When micing an electric guitar, there are countless options, avenues, and tools that you can explore to capture the most authentic sound of your instrument or shape your tone into something entirely different. When micing a guitar amp three types of microphones that are commonly used are: dynamics, ribbons, and condensers. These mics all work great on their own and can yield even more options when paired together.

Dynamic mics, like the Shure SM57, are a classic choice due to their ability to handle high SPL’s and capture transients with a slower response resulting in a “smooth” recording of an aggressive source. Their frequency response is a lot narrower in range with a lot of dynamic mics having a pronounced mid-range focus that compliments the tonality of an electric guitar well, but you may find them lacking or needing extra processing when working in a sparse arrangement.

Ribbon mics, like the bidirectional Royer R-121, have a little bit more weightiness and sense of “depth” to them. As a generalization, ribbon’s tend to be darker in comparison and are smooth and forgiving with their ability to soften the edges. They can really make a guitar sound “natural” and “like being in the room with the amp.” Finding the sweet spot is key for these. They can really bring some weight to the low-end and lower midrange and bring some body overall that may need some carving when placing in a tightly packed mix.

Large diaphragm condensers, like the Neumann U87, can deliver a wonderful polish and clarity to a sound but can be a little tricky to work with on guitars. This is due to their heightened sensitivity and faster response. Putting a detailed mic like this straight in front of an amp can overload the capsule and cause unwanted distortion in the recording. By adjusting the angle of the mic and its position in front of the speaker cone, you can augment the sound into a musically flattering, detailed depiction of the instrument.

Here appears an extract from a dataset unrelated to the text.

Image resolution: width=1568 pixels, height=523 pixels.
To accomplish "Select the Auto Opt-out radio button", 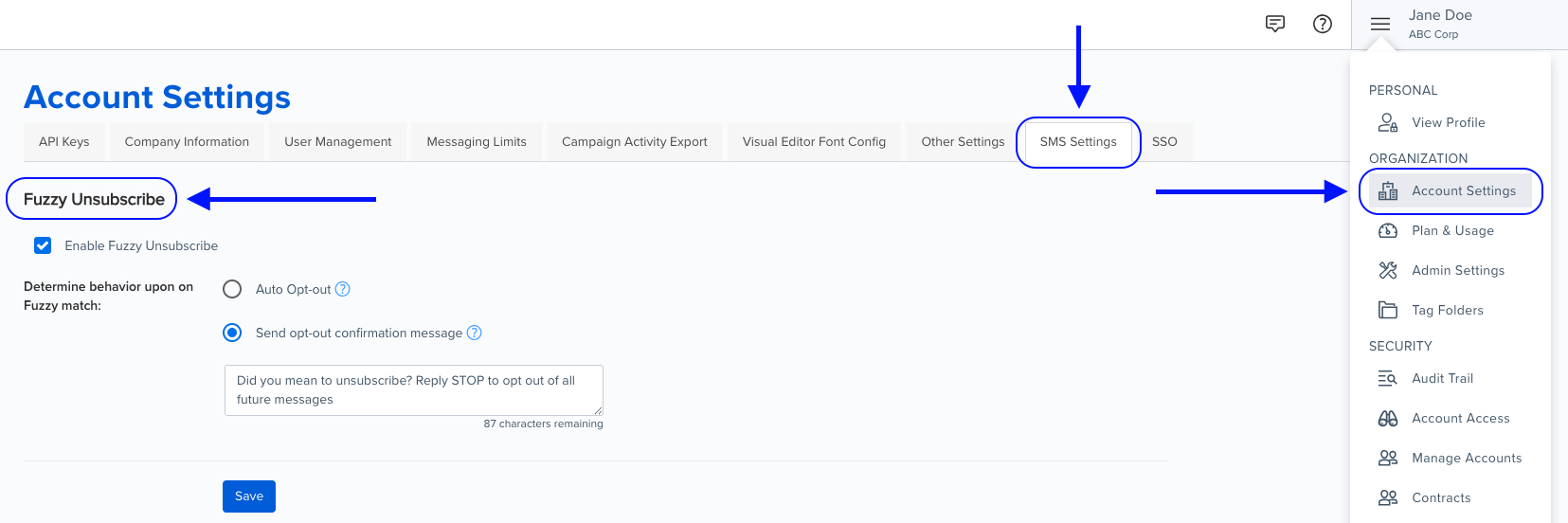I will (232, 289).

Marc personally likes to pair ribbon and LDC mics together as he finds it gives him the full range of frequencies and dynamics from the guitar — you get body, low-end, and bloom from the ribbon, but the LDC also gives a sense of definition, clarity, and sparkle on top, especially with clean playing.

With something a little more aggressive and/or with some kind of distortion, Marc likes to pair together an LCD and a ribbon mic. This gives you a sound with a lot of body and midrange but is malleable, so you’re able to take an EQ to it and sculpt it out into the mix for the sound you want.

It’s important to remember that within these categories, not all mics sound the same, so keep that in mind when reviewing the samples in this video and when doing your own recording.

It’s also important to remember that there are different sweet spots for each individual mic. In this video, Marc places all three mics close together and a few inches away from the grill to compensate for phase (since this was a single recording), but there are no hard and fast rules when it comes to recording.